Start of Material shown

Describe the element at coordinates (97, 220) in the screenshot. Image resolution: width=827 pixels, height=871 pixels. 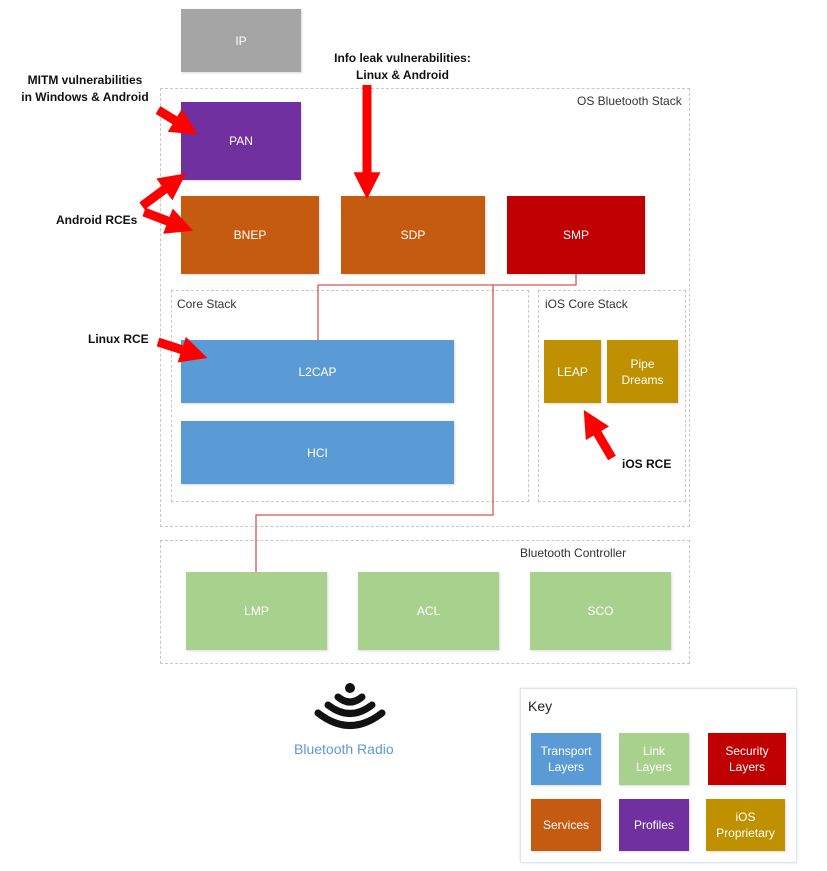
I see `android-rce-annotation: Android RCEs` at that location.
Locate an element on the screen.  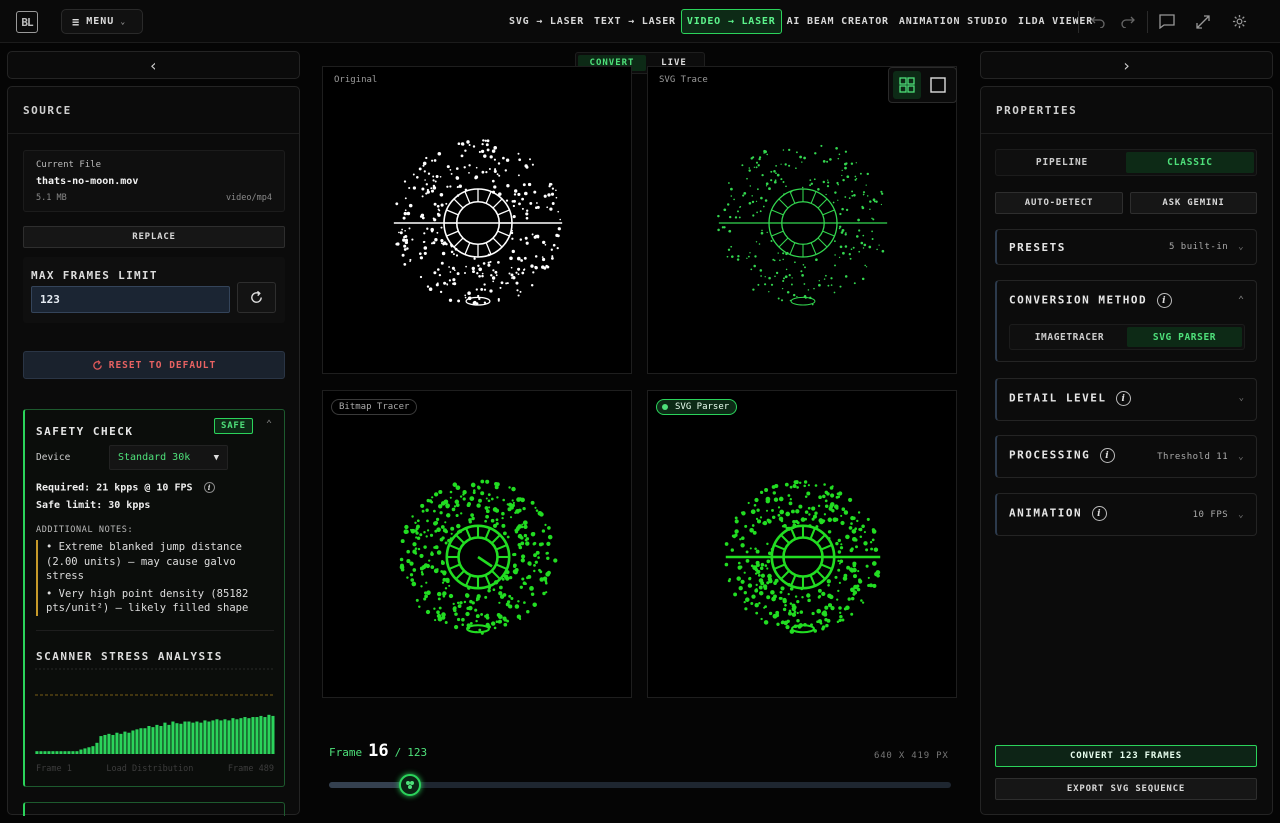
replace-button: REPLACE is located at coordinates (154, 237).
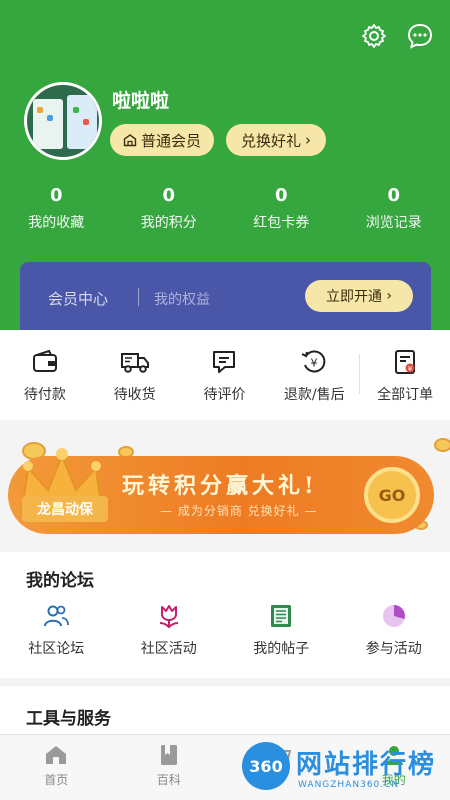 This screenshot has height=800, width=450. Describe the element at coordinates (282, 630) in the screenshot. I see `forum-my-posts: 我的帖子` at that location.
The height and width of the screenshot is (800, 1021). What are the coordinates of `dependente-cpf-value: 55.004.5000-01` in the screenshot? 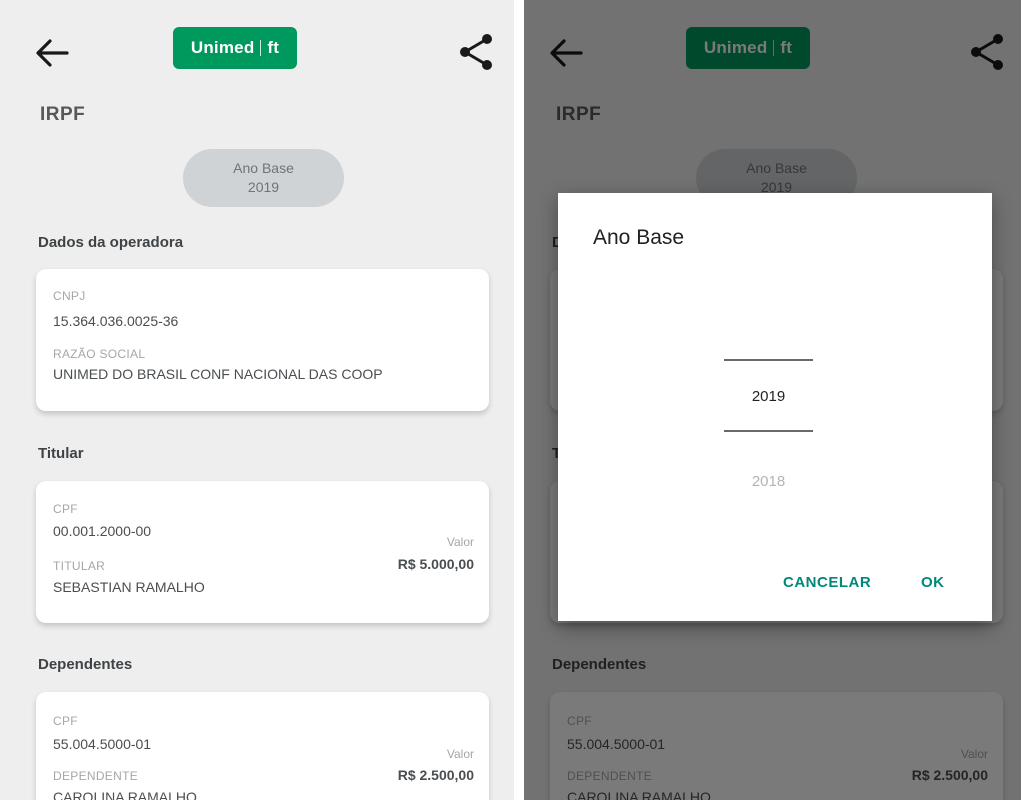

End of Material shown

Work item: Restate everything from the start of the records down to the line containing "This screenshot has", renaming "pixels" to "px" and leaving all other wording unchanged. Omit the pictures from your answer.

Answer:
Describe the element at coordinates (97, 220) in the screenshot. Image resolution: width=827 px, height=871 px. 
I see `android-rce-annotation: Android RCEs` at that location.
Locate an element on the screen.  
replace-button: REPLACE is located at coordinates (154, 237).
 This screenshot has height=800, width=450. Describe the element at coordinates (282, 630) in the screenshot. I see `forum-my-posts: 我的帖子` at that location.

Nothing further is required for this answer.